Ce n’est pas un hasard si les métiers comme la mode et le design, fondés sur la production immatérielle, sont des secteurs avec un degré de précarité incroyablement haut. Dans le capitalisme, l’organisation du travail est dépendante des modalités d’organisation de la production. Dans l’usine automobile ou de production textile, la précarité reste faible en comparaison des métiers centrés sur l’image et la communication, car la production industrielle nécessite continuité, stabilité et rigidité plutôt que flexibilité. Les machines utilisées sont rigides, car adaptées au produit final. Mais avec le capitalisme cognitif et la production de savoirs, la nouvelle machine, c’est le cerveau, et le cerveau est très flexible : il n’y a rien de plus dynamique que le langage. Si les technologies ne sont plus mécaniques et répétitives, mais deviennent des technologies de communication et de langage, alors toute la modulation et l’organisation du travail suit, et la précarité – l’élasticité – règne.

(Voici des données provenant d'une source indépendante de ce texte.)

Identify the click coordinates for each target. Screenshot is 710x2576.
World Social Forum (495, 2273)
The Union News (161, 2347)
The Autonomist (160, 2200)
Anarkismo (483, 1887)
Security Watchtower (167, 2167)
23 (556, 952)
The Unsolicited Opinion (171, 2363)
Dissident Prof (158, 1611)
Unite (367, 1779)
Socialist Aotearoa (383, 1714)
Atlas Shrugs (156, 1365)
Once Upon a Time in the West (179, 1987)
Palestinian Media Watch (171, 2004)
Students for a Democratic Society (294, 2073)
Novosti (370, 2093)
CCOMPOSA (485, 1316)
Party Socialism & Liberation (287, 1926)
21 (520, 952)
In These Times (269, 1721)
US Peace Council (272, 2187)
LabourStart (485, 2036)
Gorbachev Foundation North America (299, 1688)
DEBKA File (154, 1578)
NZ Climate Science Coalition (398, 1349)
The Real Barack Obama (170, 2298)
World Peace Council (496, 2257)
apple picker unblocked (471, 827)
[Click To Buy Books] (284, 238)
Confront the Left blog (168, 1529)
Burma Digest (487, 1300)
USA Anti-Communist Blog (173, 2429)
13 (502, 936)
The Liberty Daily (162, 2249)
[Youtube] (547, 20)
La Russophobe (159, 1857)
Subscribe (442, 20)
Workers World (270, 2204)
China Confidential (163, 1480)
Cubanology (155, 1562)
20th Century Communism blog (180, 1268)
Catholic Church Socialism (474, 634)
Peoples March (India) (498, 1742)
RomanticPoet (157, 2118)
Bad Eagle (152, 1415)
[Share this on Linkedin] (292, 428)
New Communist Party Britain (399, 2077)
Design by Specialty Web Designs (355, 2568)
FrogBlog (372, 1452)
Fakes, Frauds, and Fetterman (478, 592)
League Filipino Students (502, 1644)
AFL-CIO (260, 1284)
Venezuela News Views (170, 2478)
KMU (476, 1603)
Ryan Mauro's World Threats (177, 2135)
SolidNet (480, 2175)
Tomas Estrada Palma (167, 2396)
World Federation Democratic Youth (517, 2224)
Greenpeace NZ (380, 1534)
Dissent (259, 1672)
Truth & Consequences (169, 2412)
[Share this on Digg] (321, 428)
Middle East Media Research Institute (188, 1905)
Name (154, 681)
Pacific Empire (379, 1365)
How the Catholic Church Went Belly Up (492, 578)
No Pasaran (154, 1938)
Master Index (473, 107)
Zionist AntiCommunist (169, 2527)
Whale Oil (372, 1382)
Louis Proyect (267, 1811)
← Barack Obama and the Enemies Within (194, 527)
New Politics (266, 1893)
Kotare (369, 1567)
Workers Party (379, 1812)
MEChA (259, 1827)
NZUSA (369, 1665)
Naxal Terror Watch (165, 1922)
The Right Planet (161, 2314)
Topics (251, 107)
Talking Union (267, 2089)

Par conséquent, le travail dans les services est précaire : freelances, contrats de travail précaires, contrats d’apprentissage, stages. En Italie, il y a plus de quarante formes de contrats de travail. La moitié d’entre eux concernent le travail subordonné (l’équivalent des CDD ou CDI en France). Mais l’autre moitié concerne toutes ces formes de travail qu’on appelle ici de “collaboration occasionnelle ou continue”, où le travailleur est formellement indépendant, non-salarié. Il est payé quand le travail est terminé, comme un artiste, mais il reste subordonné à celui qui passe la commande : au final, tu n’es ni artiste ni indépendant – tu exécutes simplement la commande.
Le statut d’indépendant ne vaut qu’au niveau des taxes professionnelles, qui ne sont plus à la charge de l’employeur mais du travailleur. Qui plus est, le contrat est parfois exclusif : tu as un bureau dans l’immeuble de ton “client”, où tu vas travailler 8 heures par jour, avec un mot de passe, et parfois même ton nom inscrit sur la porte – tu n’as d’indépendant que le titre !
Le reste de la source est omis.